Data supplied:
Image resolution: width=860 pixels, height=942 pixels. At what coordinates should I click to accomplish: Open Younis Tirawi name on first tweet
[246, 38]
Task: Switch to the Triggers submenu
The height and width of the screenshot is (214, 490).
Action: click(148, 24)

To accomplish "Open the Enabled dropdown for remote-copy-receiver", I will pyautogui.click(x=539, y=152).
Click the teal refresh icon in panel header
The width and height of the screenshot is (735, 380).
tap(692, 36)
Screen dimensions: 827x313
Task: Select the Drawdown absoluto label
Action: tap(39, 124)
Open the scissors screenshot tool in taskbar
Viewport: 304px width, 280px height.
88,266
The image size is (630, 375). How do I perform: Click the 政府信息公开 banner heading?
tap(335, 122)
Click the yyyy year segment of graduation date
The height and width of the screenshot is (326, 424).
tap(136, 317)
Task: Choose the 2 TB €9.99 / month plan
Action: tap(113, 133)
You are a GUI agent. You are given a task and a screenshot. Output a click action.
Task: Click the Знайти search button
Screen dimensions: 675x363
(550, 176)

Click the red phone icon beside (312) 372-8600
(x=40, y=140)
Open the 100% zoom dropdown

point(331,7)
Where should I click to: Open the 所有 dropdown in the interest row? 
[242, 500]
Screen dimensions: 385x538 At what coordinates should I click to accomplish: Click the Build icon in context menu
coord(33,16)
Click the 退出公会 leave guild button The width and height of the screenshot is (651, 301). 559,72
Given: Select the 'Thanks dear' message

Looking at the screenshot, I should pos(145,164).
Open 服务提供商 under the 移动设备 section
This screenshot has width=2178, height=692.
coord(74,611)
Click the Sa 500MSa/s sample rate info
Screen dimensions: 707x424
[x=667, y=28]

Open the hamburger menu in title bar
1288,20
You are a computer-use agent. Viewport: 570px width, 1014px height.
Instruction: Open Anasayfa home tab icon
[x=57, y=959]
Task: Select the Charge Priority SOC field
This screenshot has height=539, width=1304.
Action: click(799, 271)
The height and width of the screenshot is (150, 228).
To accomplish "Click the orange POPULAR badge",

Task brief: Which lines of the data include the word "agent"? Copy each one.

Completed task:
You are a GUI agent. You are given a task and a screenshot. Output a click action.
You are a computer-use agent. Viewport: 570px width, 1014px height.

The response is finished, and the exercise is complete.